On 03/10/2014 11:23 a.m., Felipe Magno de Almeida wrote:
> Hello,
>
> On Fri, Oct 3, 2014 at 11:07 AM, Agustín K-ballo Bergé
> <
kaba...@hotmail.com> wrote:
>> On 03/10/2014 10:18 a.m., Vittorio Romeo wrote:
>>>
>>> (Sorry for the double post, I misclicked.)
>>>
>>> |
>>> structMultiDimArray
>>> {
>>> auto&operator[](std::size_t mX,std::size_t mY)// currently not valid
>>> {
>>> // ...
>>> }
>>> };
>>>
>>> MultiDimArraymda;
>>> mda[1,5]=10;
>>> |
>>>
>>> I agree with this suggestion, it would be a nice addition to the language.
>>
>>
>> This would be inconsistent with the way builtin arrays work.
>
> And what would be the problem with that? People don't use the
> subscript operator just for arrays. Whoever wants syntax consistency
> with arrays can do that already returning a proxy.

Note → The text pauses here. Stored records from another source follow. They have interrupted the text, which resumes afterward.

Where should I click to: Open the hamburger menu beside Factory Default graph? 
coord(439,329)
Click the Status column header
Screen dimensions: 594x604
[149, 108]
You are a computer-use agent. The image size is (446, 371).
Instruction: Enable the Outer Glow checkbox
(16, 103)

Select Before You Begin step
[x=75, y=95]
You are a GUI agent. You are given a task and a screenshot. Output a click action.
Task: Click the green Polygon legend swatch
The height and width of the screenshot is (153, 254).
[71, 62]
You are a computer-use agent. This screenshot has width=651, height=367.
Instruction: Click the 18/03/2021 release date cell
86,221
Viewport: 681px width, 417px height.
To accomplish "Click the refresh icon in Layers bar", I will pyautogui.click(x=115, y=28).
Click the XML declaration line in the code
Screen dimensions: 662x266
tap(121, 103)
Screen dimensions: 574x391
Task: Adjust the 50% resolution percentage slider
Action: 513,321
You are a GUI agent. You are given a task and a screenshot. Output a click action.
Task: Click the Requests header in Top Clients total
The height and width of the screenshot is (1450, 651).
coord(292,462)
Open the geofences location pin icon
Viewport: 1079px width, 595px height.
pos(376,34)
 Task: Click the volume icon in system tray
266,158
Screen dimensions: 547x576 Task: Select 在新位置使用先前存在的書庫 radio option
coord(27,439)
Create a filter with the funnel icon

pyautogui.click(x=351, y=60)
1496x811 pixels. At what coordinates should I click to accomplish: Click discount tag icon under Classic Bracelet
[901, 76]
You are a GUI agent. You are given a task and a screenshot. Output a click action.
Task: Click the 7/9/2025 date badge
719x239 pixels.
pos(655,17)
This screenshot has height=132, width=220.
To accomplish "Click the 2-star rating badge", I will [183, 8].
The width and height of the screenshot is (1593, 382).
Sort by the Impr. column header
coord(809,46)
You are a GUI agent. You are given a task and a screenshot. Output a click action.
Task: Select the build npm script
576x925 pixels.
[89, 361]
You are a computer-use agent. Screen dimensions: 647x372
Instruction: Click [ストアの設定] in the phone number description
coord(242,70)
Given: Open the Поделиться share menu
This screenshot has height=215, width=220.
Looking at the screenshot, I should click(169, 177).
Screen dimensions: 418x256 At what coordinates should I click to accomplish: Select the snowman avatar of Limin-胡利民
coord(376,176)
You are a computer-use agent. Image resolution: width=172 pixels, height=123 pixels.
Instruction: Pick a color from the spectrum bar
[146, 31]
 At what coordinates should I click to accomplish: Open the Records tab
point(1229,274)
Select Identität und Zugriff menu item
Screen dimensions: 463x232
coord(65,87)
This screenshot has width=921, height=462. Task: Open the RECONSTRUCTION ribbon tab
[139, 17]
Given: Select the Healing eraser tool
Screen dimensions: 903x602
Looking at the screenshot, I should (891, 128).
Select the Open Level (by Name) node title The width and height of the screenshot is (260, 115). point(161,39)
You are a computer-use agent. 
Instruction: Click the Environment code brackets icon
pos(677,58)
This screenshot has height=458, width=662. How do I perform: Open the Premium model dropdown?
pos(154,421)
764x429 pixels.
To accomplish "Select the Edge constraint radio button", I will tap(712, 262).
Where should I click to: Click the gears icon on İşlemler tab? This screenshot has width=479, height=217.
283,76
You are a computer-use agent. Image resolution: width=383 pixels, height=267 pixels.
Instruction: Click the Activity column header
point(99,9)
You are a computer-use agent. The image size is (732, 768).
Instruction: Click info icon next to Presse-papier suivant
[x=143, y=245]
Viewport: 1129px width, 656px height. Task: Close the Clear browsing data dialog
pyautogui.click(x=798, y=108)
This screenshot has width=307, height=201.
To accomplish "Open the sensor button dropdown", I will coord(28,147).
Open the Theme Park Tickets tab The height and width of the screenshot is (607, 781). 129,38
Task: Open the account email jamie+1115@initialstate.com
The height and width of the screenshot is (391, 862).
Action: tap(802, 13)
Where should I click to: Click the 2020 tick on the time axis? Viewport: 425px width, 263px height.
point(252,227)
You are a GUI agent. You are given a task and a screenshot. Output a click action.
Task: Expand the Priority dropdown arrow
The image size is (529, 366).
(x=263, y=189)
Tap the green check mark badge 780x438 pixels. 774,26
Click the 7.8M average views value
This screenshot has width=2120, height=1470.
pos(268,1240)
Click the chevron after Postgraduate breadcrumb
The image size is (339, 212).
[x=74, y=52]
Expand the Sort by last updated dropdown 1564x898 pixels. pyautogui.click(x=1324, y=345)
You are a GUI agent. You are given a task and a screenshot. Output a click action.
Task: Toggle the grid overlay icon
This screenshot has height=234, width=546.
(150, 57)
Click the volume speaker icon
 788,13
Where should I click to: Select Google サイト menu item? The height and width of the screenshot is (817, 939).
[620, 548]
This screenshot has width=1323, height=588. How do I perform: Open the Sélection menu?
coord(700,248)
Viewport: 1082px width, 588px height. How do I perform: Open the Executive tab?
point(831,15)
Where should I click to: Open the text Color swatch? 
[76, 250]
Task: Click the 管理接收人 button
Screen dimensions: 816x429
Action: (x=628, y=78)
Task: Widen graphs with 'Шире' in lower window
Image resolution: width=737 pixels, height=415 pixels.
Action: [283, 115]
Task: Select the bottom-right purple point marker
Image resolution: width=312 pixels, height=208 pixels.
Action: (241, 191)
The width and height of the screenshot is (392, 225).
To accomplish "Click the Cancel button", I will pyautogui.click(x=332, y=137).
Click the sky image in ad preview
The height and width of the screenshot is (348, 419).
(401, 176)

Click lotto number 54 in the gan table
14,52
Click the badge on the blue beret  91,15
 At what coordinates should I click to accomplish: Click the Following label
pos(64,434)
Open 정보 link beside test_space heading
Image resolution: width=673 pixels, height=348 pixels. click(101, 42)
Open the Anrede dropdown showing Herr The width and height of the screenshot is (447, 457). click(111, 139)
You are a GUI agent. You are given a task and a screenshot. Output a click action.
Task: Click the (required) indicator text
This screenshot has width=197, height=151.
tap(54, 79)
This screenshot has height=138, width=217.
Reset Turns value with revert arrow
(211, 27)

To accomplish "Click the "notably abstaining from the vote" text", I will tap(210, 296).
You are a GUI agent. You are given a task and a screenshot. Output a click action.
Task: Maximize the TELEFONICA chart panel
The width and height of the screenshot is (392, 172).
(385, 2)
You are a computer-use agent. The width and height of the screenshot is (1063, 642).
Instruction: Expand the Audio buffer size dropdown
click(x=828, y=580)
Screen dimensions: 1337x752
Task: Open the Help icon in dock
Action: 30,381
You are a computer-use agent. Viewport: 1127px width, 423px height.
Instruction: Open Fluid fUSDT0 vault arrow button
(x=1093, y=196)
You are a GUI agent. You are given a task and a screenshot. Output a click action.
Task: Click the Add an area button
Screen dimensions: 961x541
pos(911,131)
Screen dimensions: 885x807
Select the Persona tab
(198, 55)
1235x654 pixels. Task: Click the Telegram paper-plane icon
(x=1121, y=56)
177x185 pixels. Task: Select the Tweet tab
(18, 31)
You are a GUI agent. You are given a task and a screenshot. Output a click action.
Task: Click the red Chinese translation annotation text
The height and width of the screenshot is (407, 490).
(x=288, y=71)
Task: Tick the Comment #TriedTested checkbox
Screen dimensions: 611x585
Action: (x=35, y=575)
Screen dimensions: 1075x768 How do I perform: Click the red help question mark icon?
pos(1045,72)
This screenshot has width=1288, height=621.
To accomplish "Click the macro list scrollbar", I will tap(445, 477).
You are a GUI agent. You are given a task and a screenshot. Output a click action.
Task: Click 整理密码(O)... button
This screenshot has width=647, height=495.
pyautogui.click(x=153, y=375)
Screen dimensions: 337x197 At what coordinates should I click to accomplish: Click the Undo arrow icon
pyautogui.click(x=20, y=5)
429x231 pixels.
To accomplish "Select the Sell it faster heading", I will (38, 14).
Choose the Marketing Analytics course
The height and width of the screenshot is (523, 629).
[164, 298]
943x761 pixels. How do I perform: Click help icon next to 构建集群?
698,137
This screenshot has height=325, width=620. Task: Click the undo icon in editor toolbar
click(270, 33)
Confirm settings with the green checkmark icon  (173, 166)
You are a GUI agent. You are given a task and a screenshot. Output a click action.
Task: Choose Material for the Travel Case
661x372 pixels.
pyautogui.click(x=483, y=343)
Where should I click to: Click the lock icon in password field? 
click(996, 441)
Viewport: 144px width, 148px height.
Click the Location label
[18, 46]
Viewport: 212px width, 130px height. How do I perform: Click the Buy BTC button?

Teachability (new gotchas).
>> I would expect the syntax to call that overloaded subscript operator
>> to be `mda[1][5]` instead. The other alternative, to change the way
>> array indexing works, would be a breaking change and a needless
>> incompatibility with C, so I think it would have a much lesser change
>> of success.
>
> That would be even worse because we would have two ways to
> accomplish the same syntax.
We already have lots of ways of accomplishing the same syntax (and not
two are exactly the same). If, on the other hand, you are referring to
more than one syntax with the same effect (array[1][5] and array[1,5]),
I agree, I am not suggesting that.
> And having multiple arguments inside
> the subscript operator would be *very* useful for EDSLs.
I cannot take this argument seriously. People writing EDSLs better know
what they are dealing with, users of the subscript operator need not to.
I don't think it would be reasonable to complicate the language for
everyone for no apparent benefit other than simplifying an already
complex use case (that would remain complex) for a minority.